Medical Device Daily Washington Editor

The Centers for Medicare & Medicaid Services this week reported that it has opted to stand pat on its national coverage determination for clinical trial policy rather than impose further conditions for coverage.

According to an Oct. 17 statement, the agency decision “is based on a thorough review and consideration of comments from the public, and the enactment of the Food and Drug Administration Amendments Act of 2007.” Comments provided by various other stakeholders influenced the outcome as well.

CMS had come to the conclusion that Medicare contractors had been paying for beneficiary participation in clinical trials that were outside the terms of the previous iteration of clinical trial policy, issued in 2000. But that version apparently did not mandate that CMS pay for beneficiary participation in clinical trials for off-label device use or in trials that sought to enhance surgical procedures.

The preliminary version of the new policy, published in April, did nothing to clarify the matter and, despite the fact that there was little indication that CMS had previously been stingy about coverage, hospitals and device makers saw the new policy as an opening for coverage denial.

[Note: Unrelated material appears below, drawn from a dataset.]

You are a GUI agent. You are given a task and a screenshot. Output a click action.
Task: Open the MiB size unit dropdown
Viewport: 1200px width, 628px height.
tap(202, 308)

The agency floated a series of additional standards in July in an attempt to clarify the issue, but, according to the agency’s statement, it had “received numerous comments from the public with regard to the authority of CMS to establish standards and provide limitations to coverage within research studies.” Some of those comments indicated that “the proposed policy was confusing, and that CMS should use notice and comment rulemaking to provide a longer transition period for clinical trials to prepare for these changes.”

Among the comments received by CMS was one from the American Medical Association (AMA; Washington), which said that the policy of non-coverage of services, that would be covered had the beneficiary not been enrolled in the trial, would be “punitive to beneficiaries and is not consistent with the statutory language” that requires coverage of services deemed reasonable and necessary.

AMA urged CMS to “revise this policy in the final decision memorandum.”

Alexandra Clyde, VP for health policy and payment at Medtronic (Minneapolis, Minnesota), wrote that “without the requested clarifications to the NCD, it is likely that Medicare beneficiaries will have to be informed that their coverage may be withdrawn if they participate in certified clinical studies.”

Clyde said that such a scenario “would have a chilling effect on Medicare beneficiaries’ participation in clinical studies, particularly when they can receive the same covered items and services outside of the study without risk of non-coverage.”

CMS said that after “careful consideration of the public comments and this new legislation, the agency has decided that a change to the July 9, 2007, NCD would be inappropriate at this time.”

CMS indicated that it h two priorities in the case of such coverage. The first is that trials provide appropriate protections for patients and the second is to ensure beneficiary access to studies, and this latter priority forces CMS “to ensure providers are confident of payment for services provided to Medicare beneficiaries.”

Kerry Weems, acting CMS administrator, said in the statement that the decision to make no change “enables Medicare beneficiaries to continue, as before, participation in clinical research studies with the support of Medicare.” He said that the agency “will continue to work to further refine the policy, as appropriate, in order to ensure the quality and appropriateness of trials that enroll Medicare beneficiaries.”

AHRQ says hospital CV mortality down

The Agency for Healthcare Research and Quality (AHRQ; Washington) recently published a statistical brief on hospital mortality for a series of diagnoses as part of its Healthcare Cost and Utilization Project (HCUP), the numbers indicating that hospitals have made substantial inroads on mortality associated with cardiovascular disease.

According to the HCUP statistical brief, covering data from community hospitals between 1994 and 2004, hospital mortality for acute myocardial infarction (AMI) “had the largest [absolute] reduction in hospital deaths per 1,000 admissions” for all the procedures tracked in the survey, “with 43 fewer in-hospital deaths per 1,000 admission” in 2004 compared to 1994. The drop was from 125 deaths per 1,000 to 82 for AMI.

Hospital mortality rates for abdominal aortic aneurysm also demonstrated substantial reductions in mortality, dropping from 103 to 74 deaths per 1,000 admissions for a net reduction of 29. Congestive heart failure deaths per 1,000 admissions fell from 67 to 38 deaths per 1,000, whereas mortality from stroke fell 138 to 105 deaths per 1,000. Pneumonia mortality also fell by more than 30 per 1,000, from 106 to 70.

Some other conditions — not quite so deadly to begin with — offered less opportunity for improvement.

Neurosurgical procedures requiring craniotomy (removal and replacement of skull) declined by 15, from 83 to 68 deaths per 1,000, and carotid endartectomy, the removal of stenotic tissue from the carotid artery, dropped by only five per 1,000. But the mortality rate in 1994 for this procedure was only 12 per 1,000, a reduction of nearly 40%, a figure much higher than for the other procedures.